ICE dropped the ball. Update to this story.
Via CBC:
The Somali refugee accused of stabbing an Edmonton police constable on the weekend and running down four pedestrians on Jasper Avenue was ordered to be deported from the United States in 2011 by a U.S. immigration judge, CBC News has learned.
In July 2011, U.S. Customs and Border Protection transferred Abdulahi Hasan Sharif into the custody of U.S. Immigration and Customs Enforcement at Otay Mesa Detention Center in San Diego, Calif., according to Jennifer D. Elzea, acting press secretary for the ICE office of public affairs.

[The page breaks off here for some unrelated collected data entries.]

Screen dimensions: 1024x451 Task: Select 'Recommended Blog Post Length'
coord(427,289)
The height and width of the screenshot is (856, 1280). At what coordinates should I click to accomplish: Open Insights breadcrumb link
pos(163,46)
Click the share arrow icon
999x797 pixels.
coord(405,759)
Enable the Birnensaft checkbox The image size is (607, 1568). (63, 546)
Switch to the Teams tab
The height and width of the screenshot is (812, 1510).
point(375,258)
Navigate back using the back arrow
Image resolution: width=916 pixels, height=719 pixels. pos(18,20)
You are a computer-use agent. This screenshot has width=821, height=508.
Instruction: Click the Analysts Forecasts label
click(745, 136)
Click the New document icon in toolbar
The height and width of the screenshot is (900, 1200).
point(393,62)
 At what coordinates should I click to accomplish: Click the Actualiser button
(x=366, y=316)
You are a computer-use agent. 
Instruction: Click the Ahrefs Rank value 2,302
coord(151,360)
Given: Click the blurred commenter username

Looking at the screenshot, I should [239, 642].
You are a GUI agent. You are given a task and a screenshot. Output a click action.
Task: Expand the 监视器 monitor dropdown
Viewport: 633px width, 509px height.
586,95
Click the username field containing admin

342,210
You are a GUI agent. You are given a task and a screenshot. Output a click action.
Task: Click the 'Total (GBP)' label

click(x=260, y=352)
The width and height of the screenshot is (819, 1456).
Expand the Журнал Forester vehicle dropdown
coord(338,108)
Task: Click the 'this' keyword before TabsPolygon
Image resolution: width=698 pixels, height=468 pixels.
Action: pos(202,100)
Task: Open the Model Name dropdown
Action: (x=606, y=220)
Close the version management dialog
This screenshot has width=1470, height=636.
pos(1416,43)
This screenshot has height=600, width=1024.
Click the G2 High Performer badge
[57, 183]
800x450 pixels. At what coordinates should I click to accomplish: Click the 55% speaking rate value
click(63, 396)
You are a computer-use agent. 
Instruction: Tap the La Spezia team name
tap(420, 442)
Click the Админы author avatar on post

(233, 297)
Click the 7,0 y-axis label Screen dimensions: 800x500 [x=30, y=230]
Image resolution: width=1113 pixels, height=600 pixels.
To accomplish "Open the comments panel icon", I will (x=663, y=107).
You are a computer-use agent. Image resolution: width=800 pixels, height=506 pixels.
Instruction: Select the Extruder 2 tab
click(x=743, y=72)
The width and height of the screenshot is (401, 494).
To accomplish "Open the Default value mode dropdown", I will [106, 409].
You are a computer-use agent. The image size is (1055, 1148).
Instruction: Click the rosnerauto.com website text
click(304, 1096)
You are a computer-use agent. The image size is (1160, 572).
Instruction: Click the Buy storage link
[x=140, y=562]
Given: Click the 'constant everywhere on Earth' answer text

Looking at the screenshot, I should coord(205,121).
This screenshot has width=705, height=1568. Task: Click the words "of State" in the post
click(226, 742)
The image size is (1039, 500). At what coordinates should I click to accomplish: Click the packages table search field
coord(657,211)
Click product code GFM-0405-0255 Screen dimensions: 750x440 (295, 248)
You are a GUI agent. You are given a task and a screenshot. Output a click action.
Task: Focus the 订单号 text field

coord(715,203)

Two months later, on Sept. 22, 2011, an immigration judge ordered Sharif removed to Somalia. Sharif waived his right to appeal that decision.
But Sharif was released on Nov. 23, 2011, on an ICE order of supervision “due to a lack of likelihood of his removal in the reasonably foreseeable future,” Elzea said in a statement to CBC News.
Sharif failed to report to the ICE enforcement and removal operations centre on his scheduled date, Jan. 24, 2012.
“Efforts by ERO San Diego to locate him were not successful,” Elzea said.
Sharif had no known criminal history at the time of his encounters with ICE, she said.
Sharif crossed the border into Canada in 2012, Public Safety Minister Ralph Goodale said Monday in Ottawa.
Goodale said Sharif arrived through a “regular port of entry” and obtained refugee status at the time.
In 2012, immigration officials had no reason to red-flag Sharif, Goodale said. Events in Edmonton over the weekend in no way indicate that Canada’s screening process needs to be enhanced, or that the system failed, he said.